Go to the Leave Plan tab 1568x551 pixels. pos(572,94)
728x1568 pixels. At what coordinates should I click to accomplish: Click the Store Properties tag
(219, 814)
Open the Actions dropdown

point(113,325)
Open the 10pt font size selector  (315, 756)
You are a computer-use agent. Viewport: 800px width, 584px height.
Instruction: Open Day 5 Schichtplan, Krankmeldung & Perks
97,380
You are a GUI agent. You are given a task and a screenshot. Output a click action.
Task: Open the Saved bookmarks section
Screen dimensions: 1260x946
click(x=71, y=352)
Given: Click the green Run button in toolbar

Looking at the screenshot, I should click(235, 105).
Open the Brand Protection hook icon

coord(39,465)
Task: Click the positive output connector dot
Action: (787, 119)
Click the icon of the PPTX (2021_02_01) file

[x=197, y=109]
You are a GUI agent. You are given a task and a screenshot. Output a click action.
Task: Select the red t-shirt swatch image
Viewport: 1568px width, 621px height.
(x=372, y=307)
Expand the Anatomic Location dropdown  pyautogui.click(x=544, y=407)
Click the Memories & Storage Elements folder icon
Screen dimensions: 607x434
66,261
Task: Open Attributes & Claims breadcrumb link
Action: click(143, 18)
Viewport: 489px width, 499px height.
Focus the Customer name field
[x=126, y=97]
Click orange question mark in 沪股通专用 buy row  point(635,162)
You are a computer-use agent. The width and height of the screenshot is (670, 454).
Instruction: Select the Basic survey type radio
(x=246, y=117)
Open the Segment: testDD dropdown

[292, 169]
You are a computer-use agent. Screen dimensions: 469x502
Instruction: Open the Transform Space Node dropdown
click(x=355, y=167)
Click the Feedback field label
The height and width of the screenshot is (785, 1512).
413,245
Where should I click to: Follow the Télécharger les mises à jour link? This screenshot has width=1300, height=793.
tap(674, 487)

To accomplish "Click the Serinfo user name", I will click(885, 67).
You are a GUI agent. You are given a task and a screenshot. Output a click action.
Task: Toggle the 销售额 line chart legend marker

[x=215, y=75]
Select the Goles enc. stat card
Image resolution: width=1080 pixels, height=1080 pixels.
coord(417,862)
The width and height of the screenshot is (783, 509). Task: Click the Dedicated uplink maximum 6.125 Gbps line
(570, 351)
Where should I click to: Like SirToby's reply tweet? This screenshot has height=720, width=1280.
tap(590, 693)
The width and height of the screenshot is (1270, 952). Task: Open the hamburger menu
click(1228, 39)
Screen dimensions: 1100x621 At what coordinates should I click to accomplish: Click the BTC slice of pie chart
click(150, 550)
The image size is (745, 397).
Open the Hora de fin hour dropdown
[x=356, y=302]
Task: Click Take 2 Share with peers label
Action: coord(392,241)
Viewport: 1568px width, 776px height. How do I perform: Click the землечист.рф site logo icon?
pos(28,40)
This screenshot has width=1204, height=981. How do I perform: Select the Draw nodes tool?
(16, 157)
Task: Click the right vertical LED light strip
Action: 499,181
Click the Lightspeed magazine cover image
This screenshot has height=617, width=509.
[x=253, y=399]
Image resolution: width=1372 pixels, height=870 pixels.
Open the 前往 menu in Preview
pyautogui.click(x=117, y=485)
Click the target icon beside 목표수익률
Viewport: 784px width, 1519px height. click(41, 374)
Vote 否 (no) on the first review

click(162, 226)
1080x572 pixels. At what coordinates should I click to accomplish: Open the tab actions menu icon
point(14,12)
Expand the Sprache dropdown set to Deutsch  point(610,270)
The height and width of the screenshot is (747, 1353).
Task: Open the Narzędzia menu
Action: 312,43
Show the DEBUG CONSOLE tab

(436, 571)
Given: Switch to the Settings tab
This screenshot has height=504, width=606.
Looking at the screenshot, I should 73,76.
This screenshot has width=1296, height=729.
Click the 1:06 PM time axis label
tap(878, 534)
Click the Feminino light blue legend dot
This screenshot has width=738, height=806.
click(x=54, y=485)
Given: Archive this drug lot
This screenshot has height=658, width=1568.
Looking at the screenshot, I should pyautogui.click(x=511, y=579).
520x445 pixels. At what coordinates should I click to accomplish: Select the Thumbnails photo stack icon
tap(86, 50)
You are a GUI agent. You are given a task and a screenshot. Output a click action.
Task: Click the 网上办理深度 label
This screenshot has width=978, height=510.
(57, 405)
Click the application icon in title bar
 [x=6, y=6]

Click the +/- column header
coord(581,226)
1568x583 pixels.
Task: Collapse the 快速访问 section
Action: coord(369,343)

▬▬▬▬▬▬

EXERCISE DESCRIPTION:
Set down, exactly as they stand above, the lines starting with the line with "Expand the Anatomic" and going on through the line with "The image size is (745, 397).", and no others.

RESPONSE AREA:
Expand the Anatomic Location dropdown  pyautogui.click(x=544, y=407)
Click the Memories & Storage Elements folder icon
Screen dimensions: 607x434
66,261
Task: Open Attributes & Claims breadcrumb link
Action: click(143, 18)
Viewport: 489px width, 499px height.
Focus the Customer name field
[x=126, y=97]
Click orange question mark in 沪股通专用 buy row  point(635,162)
You are a computer-use agent. The width and height of the screenshot is (670, 454).
Instruction: Select the Basic survey type radio
(x=246, y=117)
Open the Segment: testDD dropdown

[292, 169]
You are a computer-use agent. Screen dimensions: 469x502
Instruction: Open the Transform Space Node dropdown
click(x=355, y=167)
Click the Feedback field label
The height and width of the screenshot is (785, 1512).
413,245
Where should I click to: Follow the Télécharger les mises à jour link? This screenshot has width=1300, height=793.
tap(674, 487)

To accomplish "Click the Serinfo user name", I will click(885, 67).
You are a GUI agent. You are given a task and a screenshot. Output a click action.
Task: Toggle the 销售额 line chart legend marker

[x=215, y=75]
Select the Goles enc. stat card
Image resolution: width=1080 pixels, height=1080 pixels.
coord(417,862)
The width and height of the screenshot is (783, 509). Task: Click the Dedicated uplink maximum 6.125 Gbps line
(570, 351)
Where should I click to: Like SirToby's reply tweet? This screenshot has height=720, width=1280.
tap(590, 693)
The width and height of the screenshot is (1270, 952). Task: Open the hamburger menu
click(1228, 39)
Screen dimensions: 1100x621 At what coordinates should I click to accomplish: Click the BTC slice of pie chart
click(150, 550)
The image size is (745, 397).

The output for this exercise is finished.